Geiger, backed with more than 15 years of experience traveling the world promoting the advancement of social and economic opportunities for girls and women, asks these questions already knowing the answers. But her job is to show the rest of the world what those answers could actually mean.
Hackbright Academy describes itself as an engineering school “designed to bring talented women from non-traditional backgrounds into the tech industry” and touts that they have “over 500 graduates working at more than 100 top tech firms.”

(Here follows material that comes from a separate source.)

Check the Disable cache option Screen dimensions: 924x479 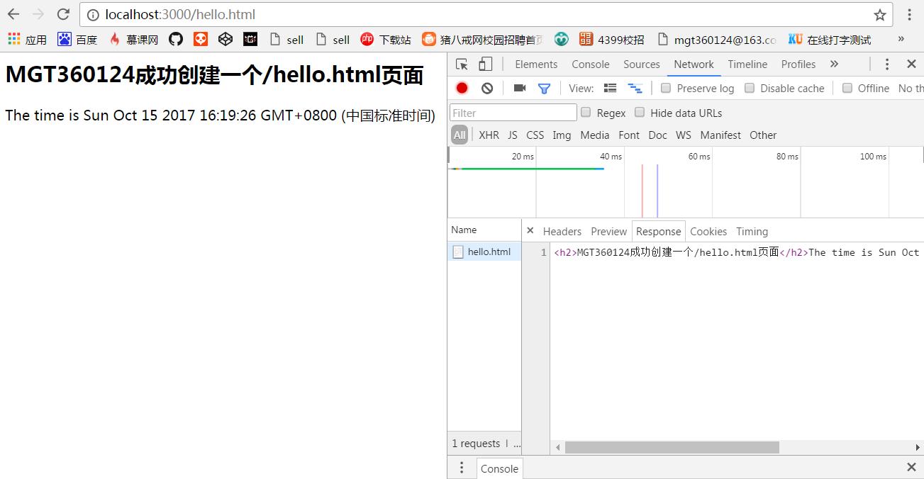click(750, 88)
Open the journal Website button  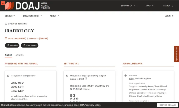[x=12, y=46]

It’s impressive and inviting but with a little research you’ll see just why places like Hackbright exist and how important their mission really is. Based on a 2009 study reported in a 2014 Huffington Post Article, it was reported that 20 percent of all engineering school graduates were women, but made up only 11 percent of practicing engineers. In a 2011 ESA (Economics & Statistics Administration) briefing it was reported that women hold less than 25 percent of all STEM (Science, Technology, Engineering, Math) related jobs, were less likely to work in STEM occupations even though they held STEM degrees and that they earned 14 cents less than their male counterparts, facing a 14 percent gender wage gap. So while it’s wonderful to have schools and institutions like Hackbright urging more women to enter the engineering field, there still remains a problem within the existing work climates and their lack of inclusiveness and understanding. Geiger affirms that Hackbright is doing more than just educating women, but also changing the industry perspective.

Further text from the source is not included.